Reading passage
################

Flew from London City with them for the first time earlier this month and it was great, no problems at all, really liked London City airport, easy to get to and through. Your experience might make me reconsider!


----------



## Brendan Burgess (24 May 2017)

London City Airport is great. But I think I would go with British Airways/Aer Lingus instead in future.

Brendan


----------



## Buddyboy (24 May 2017)

Also check out compensation for delayed flights.
https://en.wikipedia.org/wiki/Flight_Compensation_Regulation_261/2004#Delays

Our flight from lanzarote was delayed by 4 hours with Ryanair. They were very good at emailing details to get compensation from our travel insurance, but by googling and finding the link on their website, we got €400 back each from Ryanair. Admittedly, they made it hard to find the form on their website, but were superb in handling and giving the compensation.

I would guess were the only ones on the flight who pursued it (mostly elderly travellers who may not be internet savvy), but a bit of googling gives all the info.

Cityjet has to abide by the same rules.  Cursory reading says you are entitled to €250 back.


----------



## Brendan Burgess (24 May 2017)

Thanks Buddy

It's a bit complicated.  After 3 hours and with no information being provided, I rang them and cancelled my flight and got a full refund. So I don't know if I am entitled to compensation as well.

Dublin Airport has stopped providing estimated departure times for that flight, but City Airport  has estimated arrival at at  15.00 - almost 5 hours late. Update - at 14.56 , it's reported as having landed. 



Brendan


----------



## dub_nerd (25 May 2017)

This was a flight within the EU subject to EU law. Once you were delayed 2 hours for reasons within the operators control (i.e. not bad weather etc.) , CityJet were required to give you written notification of your rights under EU law. In fact:

"As a matter of course, a printed or electronic notice informing you of your EU air passenger rights must be clearly displayed at the airport check-in desk. This information must also be shown at check-in kiosks in the airport and on-line. If you were denied boarding, your flight was cancelled, you experienced a delay of more than 2 hours at departure or you arrive with a long delay at your final destination, the operating air carrier must give you a written notice setting out the rules for compensation and assistance." (EU air passenger rights).

After 2 hours delay you were entitled to appropriate refreshments, and after 5 hours to a full refund within a maximum of 7 days. (Regulation (EC) No 261/2004 of the European Parliament).


----------



## Brendan Burgess (25 May 2017)

Hi dub-nerd

That is very interesting. Thanks for that. 

The most annoying thing was not knowing what was happening and what our rights were.

As I left the airport at 11 am, when they had announced that the next update would be at 12 noon, they could have denied me the refund. 

I would guess that most of the Cityjet passengers flying on an early flight to London are coming back on the same day - so the 5 hour delay/refund is not worth much to them.

Brendan


----------



## ClubMan (25 May 2017)

################

Recorded information
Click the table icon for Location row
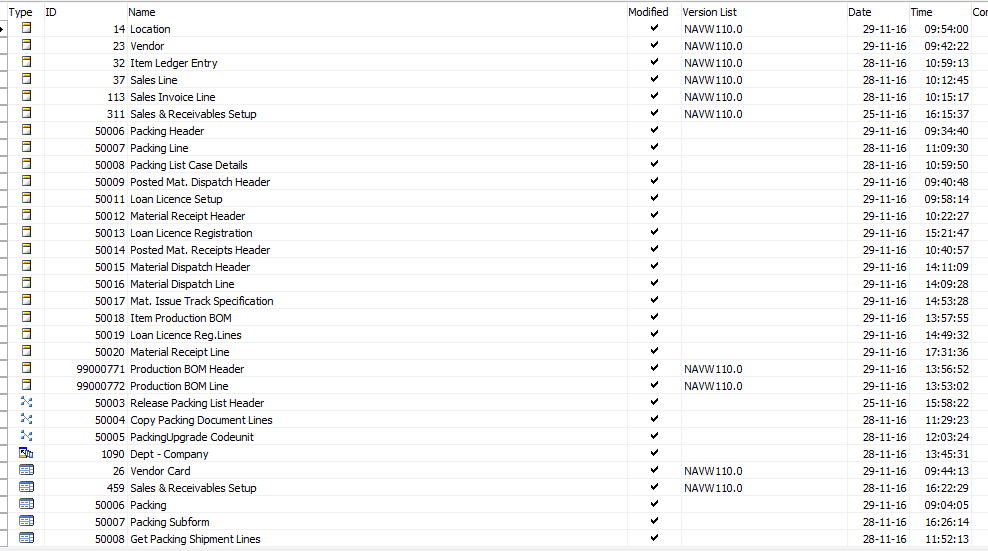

################

Goals
1 > Answer these questions about the flight delay thread, one per line:
(a) How much did Buddyboy's party get back from Ryanair, per person?
(b) What did Brendan Burgess do after 3 hours with no information being provided?
(c) According to dub_nerd, after how long a delay were passengers entitled to appropriate refreshments?
2 > Please resume the flight delay thread from where it stops.

Results by task
1 >
(a) €400 each
(b) He rang them, cancelled his flight and got a full refund.
(c) After 2 hours

2 >
Just curious - if Cityjet normally (?) allow passengers to travel on an earlier flight at no extra cost why in his case did they charge passengers extra to travel on a LATER flight (at least later than their originally scheduled flight)?
Seems odd/arbitrary?


----------



## Firefly (25 May 2017)

Brendan Burgess said:


> ....I rang them and cancelled my flight and got a full refund. So I don't know if I am entitled to compensation as well.



Hi Brendan,

www.flight-delayed.co.uk

Haven't used the site myself but there seems to be a few others offering the same service too. Perhaps worth a go?

You could always send them a Tweet linking this thread too for further information

Firefly.


----------



## Brendan Burgess (25 May 2017)

I am mellowing a bit this morning and got the bright idea that I could go tomorrow. The flight is much more expensive, but I suggested to Cityjet to give me the same flights at the same price as my flight yesterday and they readily agreed. 

Brendan


----------



## ClubMan (25 May 2017)

So you're not taking your own advice here? 



Brendan Burgess said:


> Incidentally, I now try to avoid CityJet as a result of their attitude to this and the way that they handled my complaint.


----------



## elcato (25 May 2017)

Or are you suffering from a delayed reaction Brendan ?


----------



## Brendan Burgess (25 May 2017)

Hi ClubMan 

I didn't check with British Airways but when I was choosing which day to go , their flights on Friday were prohibitive. 

I will send a long letter to Cityjet about how they can improve.  When the flight was going to be an hour late, they should have offered people the opportunity to change to swap their tickets for a different day this week. 

Brendan


----------



## Brendan Burgess (25 May 2017)

elcato said:


> Or are you suffering from a delayed reaction Brendan ?



Good one.


----------



## newirishman (25 May 2017)

Love City Airport, great location and quick to get in and out (usually), albeit it can be very busy flying out in the evenings.

CityJet is a different story though - suffered often delays and cancellations on their DUB > LCY route, and usually booking BA now if it isn't a totally non-runner due to price.
Even delay of half an hour in the morning is painful enough when you are trying to get into the city for a 9am appointment. Unless I don't really care if I get to London or not at the planned time, I wouldn't book CityJet on that route anymore.


----------



## Leper (26 May 2017)

1. A flight was delayed.
2. Total refund given.
3. More expensive flight the next day given at the same price as the previous day's delayed flight.
4. Passenger got out of airport 11.00am.
5. Compensation being considered.

Stuff like this happens every day in every company/shop/office/home.

Is there total over-reaction here? Or have we become just another whinging nation?


----------



## newirishman (26 May 2017)

Leper said:


> Is there total over-reaction here? Or have we become just another whinging nation?



It is an internet forum after all. That's one of the main purposes, isn't it? What do you expect?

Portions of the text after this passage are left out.